Once a base shading rate has been established, it is adjusted to produce a
final shading rate.
First, if the base shading rate uses multiple pixels for each fragment, the
implementation may: reduce the fragment area to ensure that the total number
of coverage samples for all pixels in a fragment does not exceed
<<limits-shading-rate-max-coarse-samples, an implementation-dependent
maximum>>.
If <<primsrast-sampleshading, sample shading>> is active in the current
pipeline and would result in processing _n_ (_n_ > 1) unique samples per
fragment when the shading rate image is disabled, the shading rate is
adjusted in an implementation-dependent manner to increase the number of
fragment shader invocations spawned by the primitive.
If the shading rate indicates _fs_ pixels per fragment and _fs_ is greater
than _n_, the fragment area is adjusted so each fragment has approximately
latexmath:[fs \over n] pixels.
Otherwise, if the shading rate indicates _ipf_ invocations per fragment, the
fragment area will be adjusted to a single pixel with approximately
latexmath:[ipf \times n \over fs] invocations per fragment.
If sample shading occurs due to the use of a fragment shader input variable
decorated with code:SampleId or code:SamplePosition, the shading rate is
ignored.
Each fragment will have a single pixel and will spawn up to
code:totalSamples fragment shader invocations, as when using
<<primsrast-sampleshading, sample shading>> without a shading rate image.
Finally, if the shading rate specifies multiple fragment shader invocations
per fragment, the total number of invocations in the shading rate is clamped
to be no larger than the value of code:totalSamples used for
<<primsrast-sampleshading, sample shading>>.

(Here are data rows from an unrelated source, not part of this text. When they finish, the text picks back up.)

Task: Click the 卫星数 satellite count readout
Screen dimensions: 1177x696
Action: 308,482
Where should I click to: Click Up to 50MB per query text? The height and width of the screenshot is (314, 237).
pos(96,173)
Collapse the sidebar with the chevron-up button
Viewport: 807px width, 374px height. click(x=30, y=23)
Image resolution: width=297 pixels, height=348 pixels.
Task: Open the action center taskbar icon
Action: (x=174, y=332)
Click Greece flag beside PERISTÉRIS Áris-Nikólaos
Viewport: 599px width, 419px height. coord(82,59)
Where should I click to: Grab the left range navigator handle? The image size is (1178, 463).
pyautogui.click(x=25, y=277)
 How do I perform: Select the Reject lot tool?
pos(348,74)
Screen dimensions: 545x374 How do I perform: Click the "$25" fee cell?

When the final shading rate for a primitive covering pixel (_x_,_y_) has a
fragment area of latexmath:[fw \times fh], the fragment for that pixel will
cover all pixels with coordinates (_x_',_y_') that satisfy the equations:
[latexmath]
+++++++++++++++++++
\begin{aligned}
\lfloor \frac{x}{fw} \rfloor == \lfloor \frac{x'}{fw} \rfloor
\end{aligned}
+++++++++++++++++++
[latexmath]
+++++++++++++++++++
\begin{aligned}
\lfloor \frac{y}{fh} \rfloor == \lfloor \frac{y'}{fh} \rfloor
\end{aligned}
+++++++++++++++++++
This combined fragment is considered to have multiple coverage samples; the
total number of samples in this fragment is given by latexmath:[samples = fw
\times fh \times rs] where _rs_ indicates the value of
sname:VkPipelineMultisampleStateCreateInfo::pname:rasterizationSamples
specified at pipeline creation time.
The set of coverage samples in the fragment is the union of the per-pixel
coverage samples in each of the fragment's pixels The location and order of
coverage samples within each pixel in the combined fragment are assigned as
described in
ifndef::VK_EXT_sample_locations[]
<<primsrast-multisampling, Multisampling>>.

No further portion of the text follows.